My grandparents grew pomegranates, pecans and walnuts and would send us some each year. Some of my best memories are the days I used to spend with my grandmother learning how to cook with her. Whenever I make this, it's like having lunch with my grandmother again. —Wendy Ball, Battle Creek, Michigan

Wendy’s Apple Pomegranate Salad

Wendy's Apple Pomegranate Salad
Prep Time
20 min
Yield
8 servings
Ingredients
- 1 bunch romaine, torn (about 8 cups)
- 1/2 cup pomegranate seeds
- 1/2 cup chopped pecans or walnuts, toasted
- 1/2 cup shredded Parmesan cheese
- 1 large Granny Smith apple, chopped
- 1 tablespoon lemon juice
- 1/4 cup olive oil
- 1/4 cup white wine vinegar
- 2 tablespoons sugar
- 1/4 teaspoon salt
Directions
- In a large bowl, combine romaine, pomegranate seeds, pecans and cheese. Toss apple with lemon juice and add to salad.

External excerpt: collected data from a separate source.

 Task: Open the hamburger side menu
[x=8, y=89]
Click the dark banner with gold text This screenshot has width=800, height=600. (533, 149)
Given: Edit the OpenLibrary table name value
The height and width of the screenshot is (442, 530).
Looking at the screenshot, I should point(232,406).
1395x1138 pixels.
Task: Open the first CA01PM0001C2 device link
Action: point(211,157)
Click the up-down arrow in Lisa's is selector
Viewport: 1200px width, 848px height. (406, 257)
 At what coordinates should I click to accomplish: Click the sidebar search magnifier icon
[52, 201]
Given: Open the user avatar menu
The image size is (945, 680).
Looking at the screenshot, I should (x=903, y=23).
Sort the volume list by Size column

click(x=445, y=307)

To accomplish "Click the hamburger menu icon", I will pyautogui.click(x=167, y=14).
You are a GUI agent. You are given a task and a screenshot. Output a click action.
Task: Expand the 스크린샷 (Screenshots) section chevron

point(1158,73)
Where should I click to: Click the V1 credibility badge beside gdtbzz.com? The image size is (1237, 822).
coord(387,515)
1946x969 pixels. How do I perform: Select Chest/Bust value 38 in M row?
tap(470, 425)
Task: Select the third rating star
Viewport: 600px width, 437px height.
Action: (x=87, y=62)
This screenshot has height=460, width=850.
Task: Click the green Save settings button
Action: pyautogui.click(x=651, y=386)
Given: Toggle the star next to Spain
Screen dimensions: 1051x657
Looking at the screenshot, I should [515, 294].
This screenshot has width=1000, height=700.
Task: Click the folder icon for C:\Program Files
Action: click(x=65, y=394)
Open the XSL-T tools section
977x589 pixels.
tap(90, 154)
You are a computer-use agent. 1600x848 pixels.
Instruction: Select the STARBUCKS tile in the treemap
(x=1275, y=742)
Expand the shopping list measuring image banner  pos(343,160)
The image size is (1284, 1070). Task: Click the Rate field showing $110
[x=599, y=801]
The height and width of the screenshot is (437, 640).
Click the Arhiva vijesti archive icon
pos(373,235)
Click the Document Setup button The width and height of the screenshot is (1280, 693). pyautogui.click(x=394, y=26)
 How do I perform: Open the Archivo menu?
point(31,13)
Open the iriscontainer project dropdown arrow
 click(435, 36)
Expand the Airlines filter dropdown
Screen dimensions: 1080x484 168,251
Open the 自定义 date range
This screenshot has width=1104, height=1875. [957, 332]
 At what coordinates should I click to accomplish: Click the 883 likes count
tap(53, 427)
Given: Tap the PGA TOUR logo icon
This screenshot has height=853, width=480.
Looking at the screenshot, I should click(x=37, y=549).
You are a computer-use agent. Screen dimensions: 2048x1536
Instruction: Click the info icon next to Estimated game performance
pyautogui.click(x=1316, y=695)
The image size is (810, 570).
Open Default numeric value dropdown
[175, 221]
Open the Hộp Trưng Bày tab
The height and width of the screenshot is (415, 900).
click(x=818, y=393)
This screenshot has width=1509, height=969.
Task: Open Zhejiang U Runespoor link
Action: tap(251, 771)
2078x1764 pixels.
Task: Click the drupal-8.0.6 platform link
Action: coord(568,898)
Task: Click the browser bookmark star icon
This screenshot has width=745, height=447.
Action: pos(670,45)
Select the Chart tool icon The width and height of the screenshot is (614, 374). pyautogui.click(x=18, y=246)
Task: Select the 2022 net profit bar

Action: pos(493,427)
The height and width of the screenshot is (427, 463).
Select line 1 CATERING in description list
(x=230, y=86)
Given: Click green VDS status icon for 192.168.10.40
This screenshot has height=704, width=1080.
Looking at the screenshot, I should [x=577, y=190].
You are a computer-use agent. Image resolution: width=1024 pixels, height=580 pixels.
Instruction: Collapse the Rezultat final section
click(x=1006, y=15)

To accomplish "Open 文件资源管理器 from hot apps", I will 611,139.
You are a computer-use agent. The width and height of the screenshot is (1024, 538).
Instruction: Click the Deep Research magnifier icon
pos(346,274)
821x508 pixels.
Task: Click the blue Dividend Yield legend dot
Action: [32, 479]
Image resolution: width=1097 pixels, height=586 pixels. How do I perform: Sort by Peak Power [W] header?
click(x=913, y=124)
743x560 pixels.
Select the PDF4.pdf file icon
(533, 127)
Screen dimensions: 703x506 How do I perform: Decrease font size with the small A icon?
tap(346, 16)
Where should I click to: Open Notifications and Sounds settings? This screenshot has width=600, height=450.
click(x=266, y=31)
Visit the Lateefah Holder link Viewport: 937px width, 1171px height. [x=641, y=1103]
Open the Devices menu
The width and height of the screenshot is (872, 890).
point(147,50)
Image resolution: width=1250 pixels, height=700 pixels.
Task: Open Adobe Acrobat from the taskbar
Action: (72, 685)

- In a small bowl, whisk remaining ingredients until blended. Drizzle over salad; toss to coat. Serve immediately.
Nutrition Facts
1 cup: 165 calories, 13g fat (2g saturated fat), 4mg cholesterol, 163mg sodium, 10g carbohydrate (8g sugars, 2g fiber), 3g protein. Diabetic Exchanges: 2-1/2 fat, 1 vegetable.